I first heard Balamurali singing at Vijayawada in 1938, when he was hardly eight years old. My first posting as a Railway officer was at Vijayawada and I spent a total of six years there in different periods. Knowing my interest in music some railway staff took me to Balamurali's concert and I was spellbound when the boy presented a full Kutcheri with Tanam, Pallavi and all. I later came to know that the occasion was the Aradhana of Susarla Dakshinamurthi Sastri, the guru of 'Gayaka Sarvabhauma' Paruppalli Ramakrishnamayya Pantulu with whom Balamurali was doing Gurukulavasam at that time.
At the tender age of nine, when he was living at Satyanarayanapuram, the boy-prodigy had mastered Viola, Mridangam and Kanjira. To add a feather to his cap he was awarded the title of 'Gana Sudhakara' at this tender age.
I was reposted to Vijayawada in 1949, when I and Ramakrishnamayya Pantulugaru started a music sabha to popularise the Krutis of Tyagaraja. During this period, I produced a number of musical features for the All India Radio and Balamurali was invariably my hero in such productions. He was by then a many- sided musical genius, a creative musician who made daring and original experiments and left no segments of music untouched. Whatever he touched, he adorned. The lad from an unknown Sankaraguptam was now the centre of attraction in Carnatic music. As a violinist, he accompanied all the stalwarts in the field.
In 1950, Balamurali approached me to write a foreword to his book, Janaka Raga Kruti Manjari', which contained Krutis composed by him in all the 72 melakarta ragas. This came as another surprise to me but he said that he had finished composing them when he was eighteen! I was a LittLe skeptical and asked him to sing a couple of the compositions. He promptly sat down on the carpet and sang his krutis in Sucharitra and Ragavardhani. In my foreword I mentioned that the feat had been performed onLy by veterans Like Mahavaidyanatha Iyer and Koteeswara Iyer.

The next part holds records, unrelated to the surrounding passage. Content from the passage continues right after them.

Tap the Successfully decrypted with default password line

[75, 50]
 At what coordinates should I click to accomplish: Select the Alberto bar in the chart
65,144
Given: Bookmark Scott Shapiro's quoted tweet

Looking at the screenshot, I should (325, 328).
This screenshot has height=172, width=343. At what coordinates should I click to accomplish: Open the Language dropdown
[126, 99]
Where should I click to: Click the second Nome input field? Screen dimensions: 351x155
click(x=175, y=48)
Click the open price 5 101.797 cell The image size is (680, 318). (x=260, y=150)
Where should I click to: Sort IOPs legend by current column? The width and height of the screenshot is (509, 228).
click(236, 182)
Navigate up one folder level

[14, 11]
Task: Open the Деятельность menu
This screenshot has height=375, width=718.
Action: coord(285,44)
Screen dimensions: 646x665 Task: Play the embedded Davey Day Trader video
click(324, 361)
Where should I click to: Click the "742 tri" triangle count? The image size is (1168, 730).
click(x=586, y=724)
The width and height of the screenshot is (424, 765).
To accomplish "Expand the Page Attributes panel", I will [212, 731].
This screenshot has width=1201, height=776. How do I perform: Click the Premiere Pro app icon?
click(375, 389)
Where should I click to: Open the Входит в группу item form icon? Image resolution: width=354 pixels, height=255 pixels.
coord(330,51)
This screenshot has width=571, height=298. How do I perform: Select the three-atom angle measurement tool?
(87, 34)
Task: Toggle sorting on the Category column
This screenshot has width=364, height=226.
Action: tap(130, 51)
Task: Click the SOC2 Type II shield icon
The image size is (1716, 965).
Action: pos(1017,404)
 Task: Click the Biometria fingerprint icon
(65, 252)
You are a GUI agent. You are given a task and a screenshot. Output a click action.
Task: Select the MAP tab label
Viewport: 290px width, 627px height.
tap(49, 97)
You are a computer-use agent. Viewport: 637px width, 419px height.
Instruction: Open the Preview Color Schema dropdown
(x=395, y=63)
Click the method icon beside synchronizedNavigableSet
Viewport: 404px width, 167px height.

Balamurali's later musical career has been a never-ending saga of victories and he has become a Legend. He is perhaps the only musician in India, who is a top-ranking vocalist, instrumentalist. producer, conductor, film music director, playback singer, actor and composer. He is also an experimenter in Nada or Musical Sound and floods his concerts with the finer nuances of music, gliding melody and ever-fresh musical phrases.
As a music composer, there is no musical form - Krutis to Tillanas - in which he has not tried his hand with remarkable success. As a creator of new ragas, he ranks with stalwarts Like Wallajapet Venkataramana Bhagavatar. Thiruvottiyur Thyagayyar, Muthayya Bhagavatar, Vina Krishnamachari and others. His creations are too many to be mentioned here but Sumukham, Mahati, Chandrika, Rohini, Mohanayaki, Gurupriya and Lavangi deserve special mention.
More than a hundred compositions of Balamuralikrishna find a place in the book' Suryakanthi', published by MBK Trust and they include different musical forms in Sanskrit, Telugu and Tamil. A unique feature of this publication is that the entire text has been written in calligraphy and the Telugu Songs are in the hand writing of the composer himself. There is also a transliteration in English, Tamil and Sanskrit scripts, by his chosen disciple B.M. Sundaram. The sahitya portion of the songs reveal a hitherto unknown facet of Balamurali viz his command over prosody in Sanskrit and Telugu and his mastery over felicitous expression which as a Tamil proverb says, is Like 'adding fragrance to a golden flavour.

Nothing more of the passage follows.